The Customs, Excise and Service Tax Appellate Tribunal recently ruled that standalone hostel accommodation services provided by coaching centres/ educational institutions are exempt from service tax and that revenue-sharing arrangements between coaching institutes and franchisors do not constitute taxable services [Roy’s Institute of Competitive Examination Private Ltd. vs. Principal Commissioner of Service Tax, Kolkata].
Therefore, the tribunal set aside service tax demands totaling ₹1.22 crore against Roy’s Institute of Competitive Examination Private Limited (RICE).
The Kolkata-based competitive exam coaching institute faced multiple service tax demands totaling ₹1,25,29,172 with interest and penalties for the period 2011-12 to 2015-16. The case was argued by Chartered Accountant Rajarshi Dasgupta for the coaching institute, while Authorized Representative RK Agarwal appeared for the tax department.
The largest dispute involved hostel fees charged to students in non-residential courses. While residential course students paid inclusive fees with service tax, non-residential students were separately charged for optional accommodation.
“The stand-alone hostel charges collected for non-residential courses have no connection with Commercial Training and Coaching services,” ruled the two-member bench comprising Judicial Member Ashok Jindal and Technical Member K Anpazhakan.
The tribunal cited Board Circular No DOF/334/1/2007-TRU which exempts residential accommodation like hostels from service tax under the exclusion clause of renting immovable property services.
A significant portion related to the institute’s franchise agreement with CMC Limited.
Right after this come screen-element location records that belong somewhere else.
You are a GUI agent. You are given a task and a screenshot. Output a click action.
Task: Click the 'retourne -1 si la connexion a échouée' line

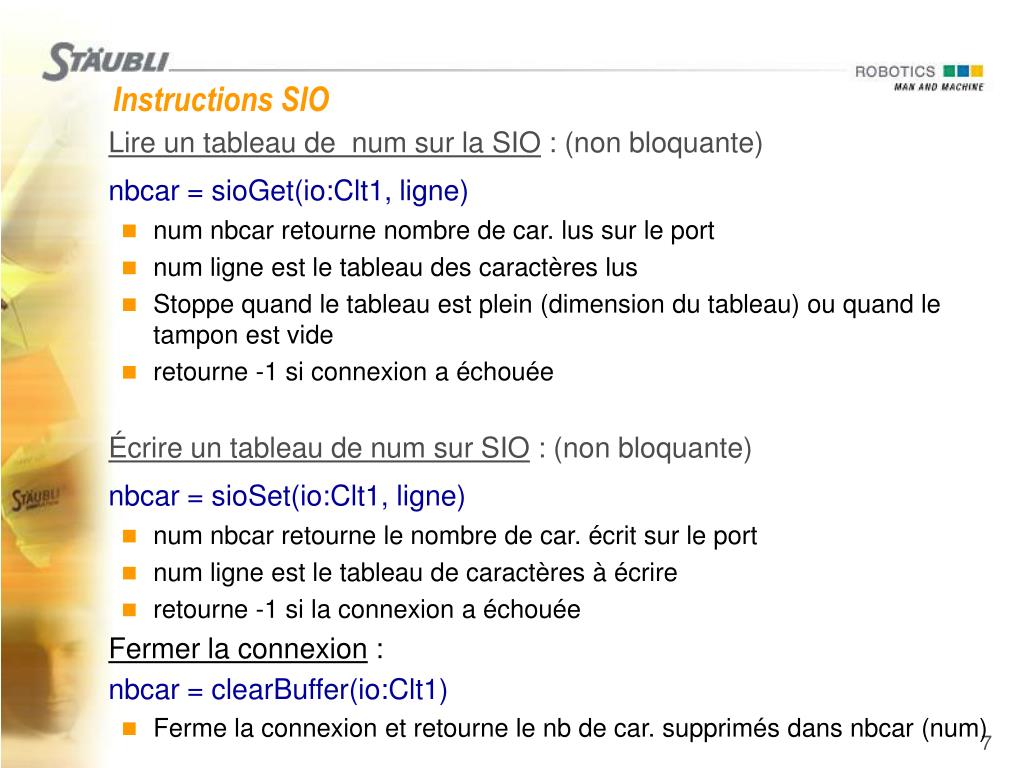coord(367,610)
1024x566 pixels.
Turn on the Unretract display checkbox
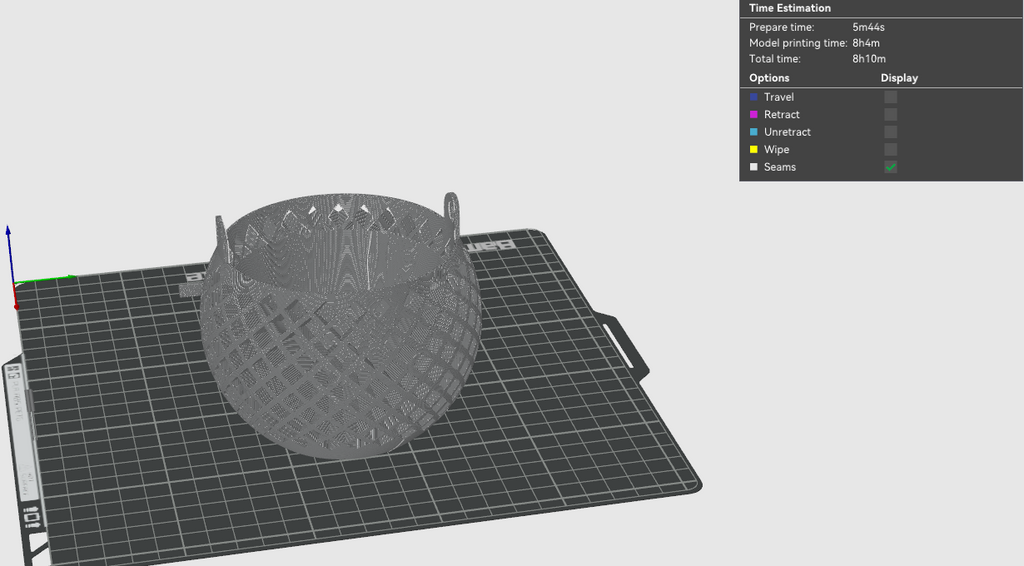point(890,132)
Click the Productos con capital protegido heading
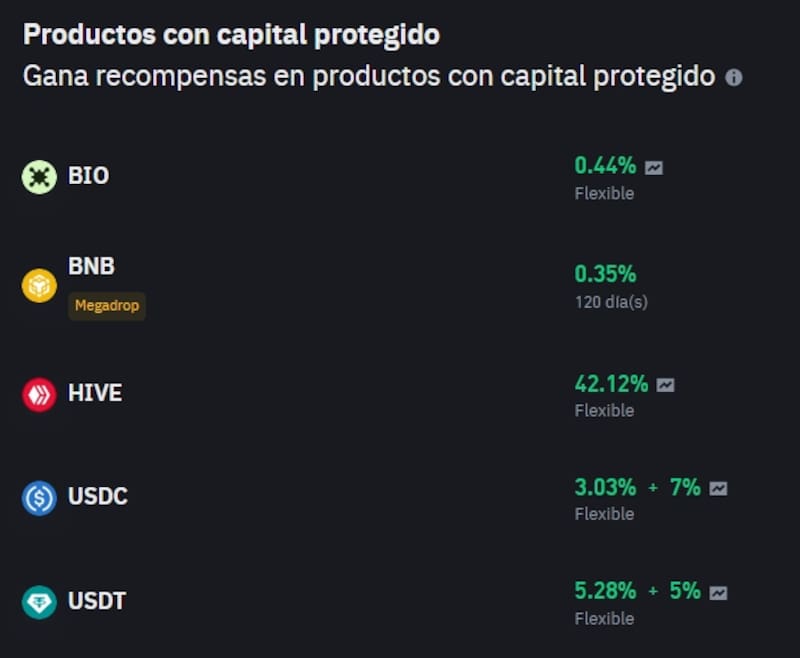Screen dimensions: 800x658 pyautogui.click(x=231, y=34)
Under this arrangement, Roy’s institute collected student fees, handed the entire amount to CMC, which then returned 75% as the institute’s revenue share.
“For the purposes of levy of service tax there should be a service provider and service recipient relationship. If the same is not present, the basic question of levy of service tax does not arise,” the tribunal observed.
The decision relied on the Supreme Court ruling in Commissioner of Service Tax Vs Inox Leisure Ltd. which had held that establishing that revenue sharing doesn’t necessarily constitute taxable service provision.
The tribunal addressed various demands on educational materials.
It ruled that sale of newspapers (Jibika Dishari and Swabhumi), admission forms, prospectus and magazines (RICE Times) constitute sale of goods, not taxable services.
Regarding ₹34.35 lakh in library subscription and development fees, the tribunal found these services were optional with no connection to coaching courses.
“There should always be a nexus between the amount collected and services rendered,” the tribunal emphasized.
It also rejected the revenue’s use of extended limitation period, noting the institute acted on bonafide belief based on judicial precedents. Without proving fraud or wilful suppression, demands can only be raised for 12 months.
Thus, it set aside the tax demands of ₹35,86,321 for hostel services, ₹25,50,658 with respect to revenue sharing, ₹60,97,878 for educational materials and ₹10,000 for registration penalty.